■ **Instrucciones de la tarea**:
A - Responde estas preguntas a partir del texto sobre la desnacionalización:
(i) ¿Qué relación de dominicanos por extranjeros se menciona como incumplida?
(ii) ¿Qué se señala como una de las consecuencias más desgarradoras de este proceso?
(iii) ¿Qué envían a sus familiares cercanos los dominicanos que viven fuera del país?
B - Cita sin cambios el fragmento del texto sobre la desnacionalización que va desde "El número de" hasta "en moneda extranjera.".

■ **Texto proporcionado**:
§ §

Frenar el proceso de desnacionalización (3 de 4)
Lo más grave es que se ha ido constituyendo una población de haitianos indocumentados que ya ocupan porciones extensas del territorio
La existencia y expansión del mercado de trabajo informal (sin protección social), junto al incumplimiento de las normas migratorias y de la relación 80/20 de dominicanos por extranjeros, facilita la inmigración masiva de haitianos, mantiene condiciones deprimidas en el mercado formal (salario), desplaza a los dominicanos de sus puestos al no encontrar oportunidades de trabajo digno y los induce a emigrar al exterior en busca de mejores horizontes.
La expulsión de dominicanos hacia el exterior es una de las consecuencias más desgarradoras de este proceso. Familias separadas, desmembradas.
El número de dominicanos desplazados que vive fuera del país crece en la medida en que se desmoronan sus ilusiones por un terruño que les de mejores condiciones de vida. Y como no han perdido los vínculos ni el apego a sus familiares cercanos, envían andullos de remesas en moneda extranjera.

§ §

■ **Información proporcionada**:
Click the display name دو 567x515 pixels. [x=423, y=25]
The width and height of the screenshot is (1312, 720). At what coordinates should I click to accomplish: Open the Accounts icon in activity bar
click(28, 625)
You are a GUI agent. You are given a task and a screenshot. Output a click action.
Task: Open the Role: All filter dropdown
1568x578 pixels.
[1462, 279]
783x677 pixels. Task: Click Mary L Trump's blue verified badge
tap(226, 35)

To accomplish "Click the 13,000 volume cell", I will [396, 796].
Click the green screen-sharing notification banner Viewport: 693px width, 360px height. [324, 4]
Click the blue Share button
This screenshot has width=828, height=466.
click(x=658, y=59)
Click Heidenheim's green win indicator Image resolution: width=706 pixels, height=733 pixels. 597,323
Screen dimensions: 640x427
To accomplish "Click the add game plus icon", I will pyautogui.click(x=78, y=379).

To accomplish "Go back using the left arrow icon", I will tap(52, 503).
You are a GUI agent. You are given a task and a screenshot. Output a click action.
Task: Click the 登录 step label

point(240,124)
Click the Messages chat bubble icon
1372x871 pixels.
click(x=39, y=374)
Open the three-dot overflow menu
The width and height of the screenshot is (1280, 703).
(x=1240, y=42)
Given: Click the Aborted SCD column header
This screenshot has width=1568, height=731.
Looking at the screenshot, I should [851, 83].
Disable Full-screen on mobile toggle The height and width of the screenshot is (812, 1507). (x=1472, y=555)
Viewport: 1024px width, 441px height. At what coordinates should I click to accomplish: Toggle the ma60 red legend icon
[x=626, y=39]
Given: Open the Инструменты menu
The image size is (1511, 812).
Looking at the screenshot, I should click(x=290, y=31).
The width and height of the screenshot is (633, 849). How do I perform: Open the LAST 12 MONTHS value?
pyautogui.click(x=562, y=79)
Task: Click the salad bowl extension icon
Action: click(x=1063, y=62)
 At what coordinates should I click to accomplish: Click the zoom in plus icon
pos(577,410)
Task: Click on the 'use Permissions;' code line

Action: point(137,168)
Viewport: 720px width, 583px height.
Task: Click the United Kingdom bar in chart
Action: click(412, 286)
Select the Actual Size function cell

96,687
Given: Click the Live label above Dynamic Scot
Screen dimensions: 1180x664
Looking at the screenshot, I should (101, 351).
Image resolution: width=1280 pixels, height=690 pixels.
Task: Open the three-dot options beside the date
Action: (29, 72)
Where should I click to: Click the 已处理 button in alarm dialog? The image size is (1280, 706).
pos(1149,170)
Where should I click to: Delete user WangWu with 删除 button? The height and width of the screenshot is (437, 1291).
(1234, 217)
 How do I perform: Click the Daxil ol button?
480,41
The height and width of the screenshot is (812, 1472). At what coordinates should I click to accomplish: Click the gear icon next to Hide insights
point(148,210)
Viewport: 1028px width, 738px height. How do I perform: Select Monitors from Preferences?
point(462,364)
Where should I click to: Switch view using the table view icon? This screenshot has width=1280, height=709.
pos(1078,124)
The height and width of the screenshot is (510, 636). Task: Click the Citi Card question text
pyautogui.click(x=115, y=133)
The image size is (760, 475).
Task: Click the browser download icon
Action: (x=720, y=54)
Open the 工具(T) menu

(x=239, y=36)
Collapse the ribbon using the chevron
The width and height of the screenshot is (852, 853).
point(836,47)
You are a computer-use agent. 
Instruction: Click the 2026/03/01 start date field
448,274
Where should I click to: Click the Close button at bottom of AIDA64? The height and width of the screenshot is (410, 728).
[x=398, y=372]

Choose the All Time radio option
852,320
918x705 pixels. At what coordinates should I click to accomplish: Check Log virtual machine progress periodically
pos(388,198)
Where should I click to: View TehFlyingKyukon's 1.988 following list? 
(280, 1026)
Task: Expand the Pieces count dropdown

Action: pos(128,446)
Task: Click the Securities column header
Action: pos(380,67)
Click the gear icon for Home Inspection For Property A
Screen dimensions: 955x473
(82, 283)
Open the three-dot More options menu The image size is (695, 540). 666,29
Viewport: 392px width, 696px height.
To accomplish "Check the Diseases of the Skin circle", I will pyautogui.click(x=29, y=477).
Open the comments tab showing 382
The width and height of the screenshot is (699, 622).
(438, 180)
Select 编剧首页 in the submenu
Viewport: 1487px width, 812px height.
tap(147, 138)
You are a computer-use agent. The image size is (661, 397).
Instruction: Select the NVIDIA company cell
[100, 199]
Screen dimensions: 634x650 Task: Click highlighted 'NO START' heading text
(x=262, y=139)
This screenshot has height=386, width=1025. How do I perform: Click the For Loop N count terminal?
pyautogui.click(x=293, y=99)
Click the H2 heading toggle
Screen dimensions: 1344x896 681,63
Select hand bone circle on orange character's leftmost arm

§ §

■ **Soluciones del ejercicio**:
A -
(i) La relación 80/20.
(ii) La expulsión de dominicanos hacia el exterior.
(iii) Andullos de remesas en moneda extranjera.

B -
El número de dominicanos desplazados que vive fuera del país crece en la medida en que se desmoronan sus ilusiones por un terruño que les de mejores condiciones de vida. Y como no han perdido los vínculos ni el apego a sus familiares cercanos, envían andullos de remesas en moneda extranjera.